▶ **FRAGMENTO DE PÁGINA**
Darwín! contiene siete canciones de textos particularmente inspirados. Sobre todo la bella balada 750.000 anni fa...l'amore?, donde la intensa voz de Francesco de Giacomo canta:

Corpo steso dai larghi fianchi
nell'ombra sto, sto qui a vederti
possederti, si possederti... possederti...
(Cuerpo que yace a la sombra
de las caderas anchas en las que habito.
Y estoy aquí para verte que me posees y te poseo)

Y más adelante, el homínido humano que a pesar de su animalidad exclama su condición de "lóbrego mamífero":
ma chi son io uno scimmione
senza ragione senza ragione senza ragione
uno scimmione fuggiresti fuggiresti
uno scimmione uno scimmione senza ragione
tu fuggiresti, tu fuggiresti....

(Pero realmente soy un mono
sin razón, sin razón, sin razón,
en una estampida de monos.
Un mono, un mono sin razón
que huye, que huye...)

▶ **EXTRACTO DE DATOS**
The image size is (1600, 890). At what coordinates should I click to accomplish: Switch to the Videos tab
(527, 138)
---
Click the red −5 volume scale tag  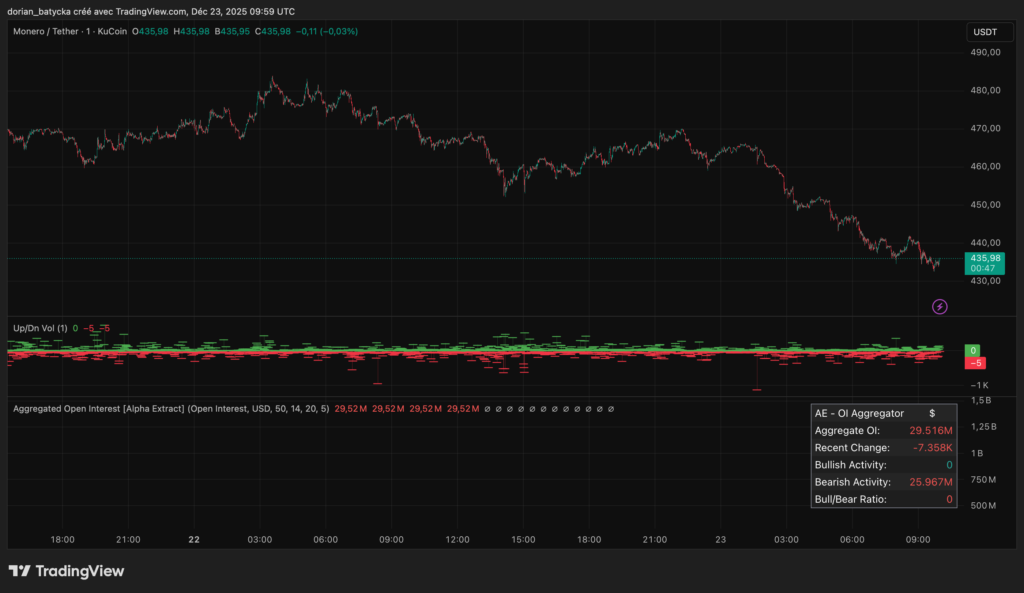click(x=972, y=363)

▶ **TAREAS PENDIENTES**
**a)** Según el fragmento sobre Darwín!, ¿de quién es la voz que canta la balada 750.000 anni fa...l'amore?
**b)** Reproduce al pie de la letra el tramo del fragmento sobre Darwín! que va desde "Corpo steso dai" hasta "fuggiresti, tu fuggiresti....".

▶ **TAREAS RESUELTAS**
**a)** De Francesco de Giacomo.

**b)**
Corpo steso dai larghi fianchi
nell'ombra sto, sto qui a vederti
possederti, si possederti... possederti...
(Cuerpo que yace a la sombra
de las caderas anchas en las que habito.
Y estoy aquí para verte que me posees y te poseo)

Y más adelante, el homínido humano que a pesar de su animalidad exclama su condición de "lóbrego mamífero":
ma chi son io uno scimmione
senza ragione senza ragione senza ragione
uno scimmione fuggiresti fuggiresti
uno scimmione uno scimmione senza ragione
tu fuggiresti, tu fuggiresti....